Nov 21, 2006
Casino Royale
It's tough to say that a movie franchise generating revenue in the hundreds of millions per picture is in need of an overhaul. But the Bond pictures have been stale and predictable for years. In certain ways this is unavoidable. Bond is a super-hero, and the action genre, of which these movies are a sub-set, has a tendency to deteriorate into a string of stunts and action set pieces.
The obvious difference that accounts for the revitalization of the Bond franchise is getting a new actor to play the part. But the crucial changes in the new Bond have nothing to do with acting or directing and everything to do with story structure.

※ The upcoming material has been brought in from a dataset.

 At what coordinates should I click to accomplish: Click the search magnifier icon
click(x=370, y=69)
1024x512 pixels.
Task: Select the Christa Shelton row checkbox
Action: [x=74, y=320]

Put simply, the writers have moved the character away from god and myth and toward the real and the dramatic.
This shift is apparent right from the start when the film establishes the new Bond's physical bona fides. Which is a fancy way of saying this guy can believably kill someone with his bare hands. This is not the suave but slight Bond who dispenses with his enemies using a few karate chops. This Bond has a long, brutish fight to the death in a grimy bathroom. No fancy technology. Just messy, ugly hand-to-hand combat.
Casino Royale also uses the Batman Begins technique of giving the hero a recognizable weakness and need. This is still James Bond, superhero. But he is clearly troubled by his coldness and his inability to love. And he is not proud of the fact that he treats women as conquests and only sleeps with women who are married (and even gets them killed as a result).

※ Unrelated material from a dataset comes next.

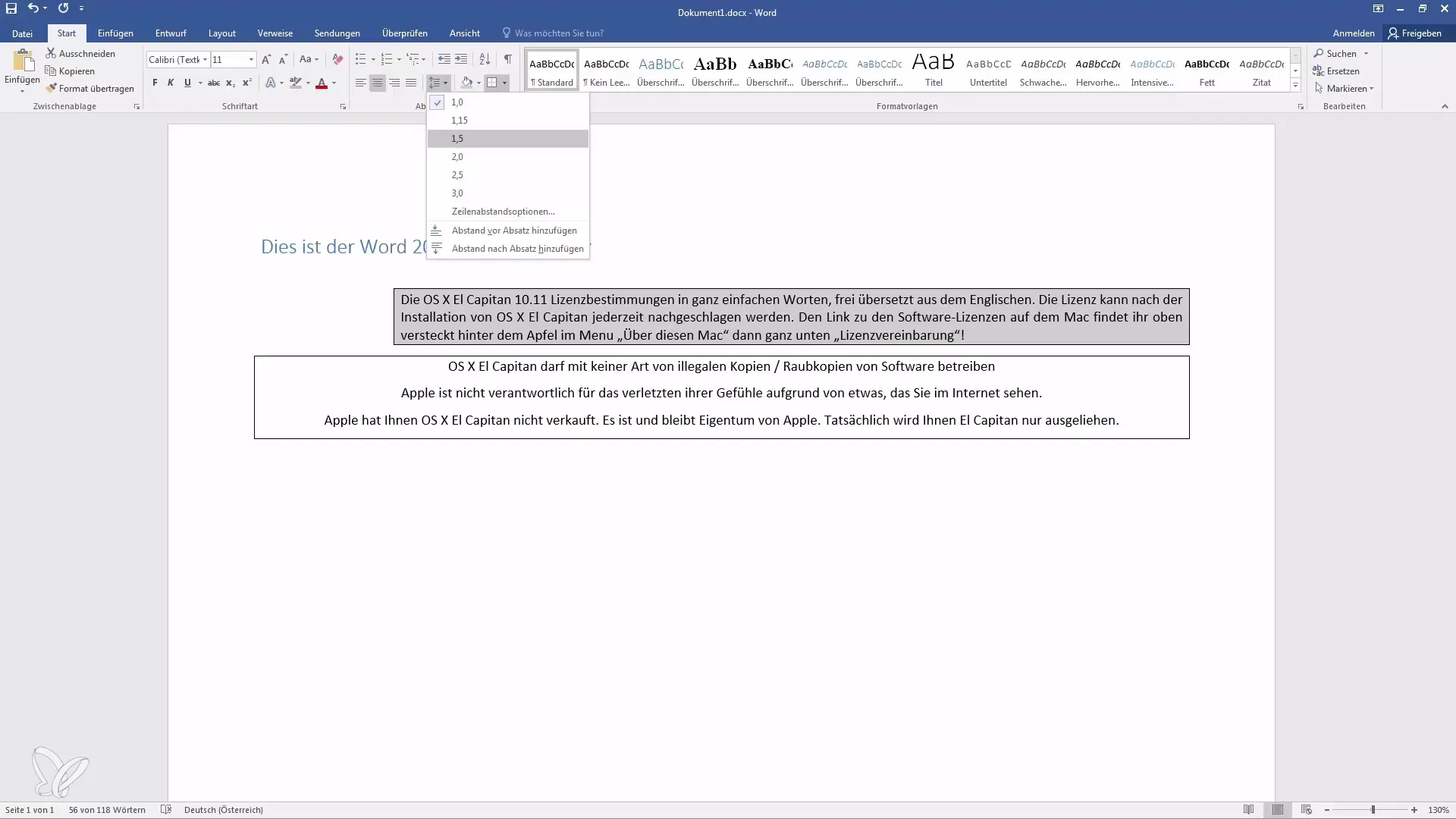Select the Text Highlight Color icon
The width and height of the screenshot is (1456, 819).
296,82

A third structural area where this Bond moves toward the real and the dramatic is the opponent. The villain here is not the evil World Dominator, a mythical figure with no effect on the audience. The opponent here is someone who funds terrorism. His attacks are against real people and their deaths make an emotional difference to the audience.
Perhaps the biggest change here is the most difficult one to see, which is the shift from action to plot. Most Bond films are a sequence of stunts with no plot. There are certainly some big action set pieces in Casino Royale. But they are grounded in a developing plot. Plot is the most complex of the major writing skills and involves, among many other things, using the full 22 steps of every great story (see the Great Screenwriting Class). But one of the keys to plot is creating opposition not primarily from strangers but from those closest to the hero. Casino Royale does this much better than most Bond films and it makes a huge difference.
Films like Casino Royale, Superman Returns, Spider-Man, The Incredibles and Batman Begins show that sound story structure techniques don't just work in serious dramas. They work just as well in super-hero myth stories. And if you don't know what these techniques are, you're not in the game.